START Dataset records

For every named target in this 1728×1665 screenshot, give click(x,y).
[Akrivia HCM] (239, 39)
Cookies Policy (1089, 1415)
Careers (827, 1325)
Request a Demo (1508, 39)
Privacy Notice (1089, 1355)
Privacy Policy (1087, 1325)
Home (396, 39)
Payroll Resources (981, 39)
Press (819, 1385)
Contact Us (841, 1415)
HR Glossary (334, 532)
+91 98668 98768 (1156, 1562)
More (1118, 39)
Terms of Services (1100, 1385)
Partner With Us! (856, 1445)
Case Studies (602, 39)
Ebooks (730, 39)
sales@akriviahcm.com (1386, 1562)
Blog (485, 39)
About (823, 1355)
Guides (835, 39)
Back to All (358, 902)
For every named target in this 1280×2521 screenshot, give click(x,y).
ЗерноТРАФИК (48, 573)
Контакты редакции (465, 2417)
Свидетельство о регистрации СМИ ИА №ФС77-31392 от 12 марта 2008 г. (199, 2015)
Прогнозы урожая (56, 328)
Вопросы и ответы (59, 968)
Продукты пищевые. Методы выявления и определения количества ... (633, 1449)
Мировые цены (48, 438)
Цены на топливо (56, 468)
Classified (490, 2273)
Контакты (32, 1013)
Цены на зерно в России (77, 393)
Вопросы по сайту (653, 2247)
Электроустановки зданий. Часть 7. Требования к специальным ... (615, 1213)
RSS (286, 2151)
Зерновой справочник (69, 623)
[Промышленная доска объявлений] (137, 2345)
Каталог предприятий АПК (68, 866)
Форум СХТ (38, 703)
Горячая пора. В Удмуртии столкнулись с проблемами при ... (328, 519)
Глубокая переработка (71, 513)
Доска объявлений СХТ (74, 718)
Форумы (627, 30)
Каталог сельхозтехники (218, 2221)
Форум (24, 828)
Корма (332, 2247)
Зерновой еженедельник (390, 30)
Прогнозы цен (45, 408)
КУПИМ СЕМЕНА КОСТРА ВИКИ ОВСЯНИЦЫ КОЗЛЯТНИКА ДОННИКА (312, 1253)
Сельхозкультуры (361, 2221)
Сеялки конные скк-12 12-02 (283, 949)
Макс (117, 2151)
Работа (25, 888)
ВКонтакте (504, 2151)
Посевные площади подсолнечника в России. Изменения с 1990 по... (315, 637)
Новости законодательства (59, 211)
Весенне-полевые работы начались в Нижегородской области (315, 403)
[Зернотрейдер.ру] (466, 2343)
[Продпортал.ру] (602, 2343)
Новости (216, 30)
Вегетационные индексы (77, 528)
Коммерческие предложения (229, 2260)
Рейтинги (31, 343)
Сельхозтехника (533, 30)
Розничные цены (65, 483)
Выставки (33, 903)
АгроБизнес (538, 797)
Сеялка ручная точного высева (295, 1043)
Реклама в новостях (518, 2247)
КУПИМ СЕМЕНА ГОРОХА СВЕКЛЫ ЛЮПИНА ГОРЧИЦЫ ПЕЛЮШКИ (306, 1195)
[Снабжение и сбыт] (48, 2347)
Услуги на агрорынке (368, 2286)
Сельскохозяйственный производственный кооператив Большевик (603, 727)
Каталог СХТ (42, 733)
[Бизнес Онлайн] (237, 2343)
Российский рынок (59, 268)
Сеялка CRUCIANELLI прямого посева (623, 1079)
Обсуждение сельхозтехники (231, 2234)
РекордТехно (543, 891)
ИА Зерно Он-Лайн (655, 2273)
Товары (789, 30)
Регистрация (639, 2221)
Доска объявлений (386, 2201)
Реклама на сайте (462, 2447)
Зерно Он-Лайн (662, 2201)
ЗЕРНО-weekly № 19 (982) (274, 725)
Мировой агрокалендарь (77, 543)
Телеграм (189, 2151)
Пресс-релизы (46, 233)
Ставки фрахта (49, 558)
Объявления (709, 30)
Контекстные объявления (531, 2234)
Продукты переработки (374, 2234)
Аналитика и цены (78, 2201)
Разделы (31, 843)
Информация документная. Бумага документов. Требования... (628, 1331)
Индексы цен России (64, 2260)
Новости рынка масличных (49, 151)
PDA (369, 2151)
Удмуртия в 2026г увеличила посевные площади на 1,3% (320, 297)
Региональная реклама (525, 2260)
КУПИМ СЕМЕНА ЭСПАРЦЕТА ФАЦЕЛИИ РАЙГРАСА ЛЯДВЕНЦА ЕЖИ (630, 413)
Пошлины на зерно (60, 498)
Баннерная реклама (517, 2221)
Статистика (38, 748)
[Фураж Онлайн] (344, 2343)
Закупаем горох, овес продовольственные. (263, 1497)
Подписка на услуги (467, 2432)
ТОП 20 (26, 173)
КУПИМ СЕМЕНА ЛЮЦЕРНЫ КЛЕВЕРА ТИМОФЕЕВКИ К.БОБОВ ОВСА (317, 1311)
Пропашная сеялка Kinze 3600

END Dataset records

## [Exercise prompt]
Give back each record exactly, from the first line through the last.

## [Result below]
For every named target in this 1728×1665 screenshot, give click(x,y).
[Akrivia HCM] (239, 39)
Cookies Policy (1089, 1415)
Careers (827, 1325)
Request a Demo (1508, 39)
Privacy Notice (1089, 1355)
Privacy Policy (1087, 1325)
Home (396, 39)
Payroll Resources (981, 39)
Press (819, 1385)
Contact Us (841, 1415)
HR Glossary (334, 532)
+91 98668 98768 (1156, 1562)
More (1118, 39)
Terms of Services (1100, 1385)
Partner With Us! (856, 1445)
Case Studies (602, 39)
Ebooks (730, 39)
sales@akriviahcm.com (1386, 1562)
Blog (485, 39)
About (823, 1355)
Guides (835, 39)
Back to All (358, 902)
For every named target in this 1280×2521 screenshot, give click(x,y).
ЗерноТРАФИК (48, 573)
Контакты редакции (465, 2417)
Свидетельство о регистрации СМИ ИА №ФС77-31392 от 12 марта 2008 г. (199, 2015)
Прогнозы урожая (56, 328)
Вопросы и ответы (59, 968)
Продукты пищевые. Методы выявления и определения количества ... (633, 1449)
Мировые цены (48, 438)
Цены на топливо (56, 468)
Classified (490, 2273)
Контакты (32, 1013)
Цены на зерно в России (77, 393)
Вопросы по сайту (653, 2247)
Электроустановки зданий. Часть 7. Требования к специальным ... (615, 1213)
RSS (286, 2151)
Зерновой справочник (69, 623)
[Промышленная доска объявлений] (137, 2345)
Каталог предприятий АПК (68, 866)
Форум СХТ (38, 703)
Горячая пора. В Удмуртии столкнулись с проблемами при ... (328, 519)
Глубокая переработка (71, 513)
Доска объявлений СХТ (74, 718)
Форумы (627, 30)
Каталог сельхозтехники (218, 2221)
Форум (24, 828)
Корма (332, 2247)
Зерновой еженедельник (390, 30)
Прогнозы цен (45, 408)
КУПИМ СЕМЕНА КОСТРА ВИКИ ОВСЯНИЦЫ КОЗЛЯТНИКА ДОННИКА (312, 1253)
Сельхозкультуры (361, 2221)
Сеялки конные скк-12 12-02 (283, 949)
Макс (117, 2151)
Работа (25, 888)
ВКонтакте (504, 2151)
Посевные площади подсолнечника в России. Изменения с 1990 по... (315, 637)
Новости законодательства (59, 211)
Весенне-полевые работы начались в Нижегородской области (315, 403)
[Зернотрейдер.ру] (466, 2343)
[Продпортал.ру] (602, 2343)
Новости (216, 30)
Вегетационные индексы (77, 528)
Коммерческие предложения (229, 2260)
Рейтинги (31, 343)
Сельхозтехника (533, 30)
Розничные цены (65, 483)
Выставки (33, 903)
АгроБизнес (538, 797)
Сеялка ручная точного высева (295, 1043)
Реклама в новостях (518, 2247)
КУПИМ СЕМЕНА ГОРОХА СВЕКЛЫ ЛЮПИНА ГОРЧИЦЫ ПЕЛЮШКИ (306, 1195)
[Снабжение и сбыт] (48, 2347)
Услуги на агрорынке (368, 2286)
Сельскохозяйственный производственный кооператив Большевик (603, 727)
Каталог СХТ (42, 733)
[Бизнес Онлайн] (237, 2343)
Российский рынок (59, 268)
Сеялка CRUCIANELLI прямого посева (623, 1079)
Обсуждение сельхозтехники (231, 2234)
РекордТехно (543, 891)
ИА Зерно Он-Лайн (655, 2273)
Товары (789, 30)
Регистрация (639, 2221)
Доска объявлений (386, 2201)
Реклама на сайте (462, 2447)
Зерно Он-Лайн (662, 2201)
ЗЕРНО-weekly № 19 (982) (274, 725)
Мировой агрокалендарь (77, 543)
Телеграм (189, 2151)
Пресс-релизы (46, 233)
Ставки фрахта (49, 558)
Объявления (709, 30)
Контекстные объявления (531, 2234)
Продукты переработки (374, 2234)
Аналитика и цены (78, 2201)
Разделы (31, 843)
Информация документная. Бумага документов. Требования... (628, 1331)
Индексы цен России (64, 2260)
Новости рынка масличных (49, 151)
PDA (369, 2151)
Удмуртия в 2026г увеличила посевные площади на 1,3% (320, 297)
Региональная реклама (525, 2260)
КУПИМ СЕМЕНА ЭСПАРЦЕТА ФАЦЕЛИИ РАЙГРАСА ЛЯДВЕНЦА ЕЖИ (630, 413)
Пошлины на зерно (60, 498)
Баннерная реклама (517, 2221)
Статистика (38, 748)
[Фураж Онлайн] (344, 2343)
Закупаем горох, овес продовольственные. (263, 1497)
Подписка на услуги (467, 2432)
ТОП 20 (26, 173)
КУПИМ СЕМЕНА ЛЮЦЕРНЫ КЛЕВЕРА ТИМОФЕЕВКИ К.БОБОВ ОВСА (317, 1311)
Пропашная сеялка Kinze 3600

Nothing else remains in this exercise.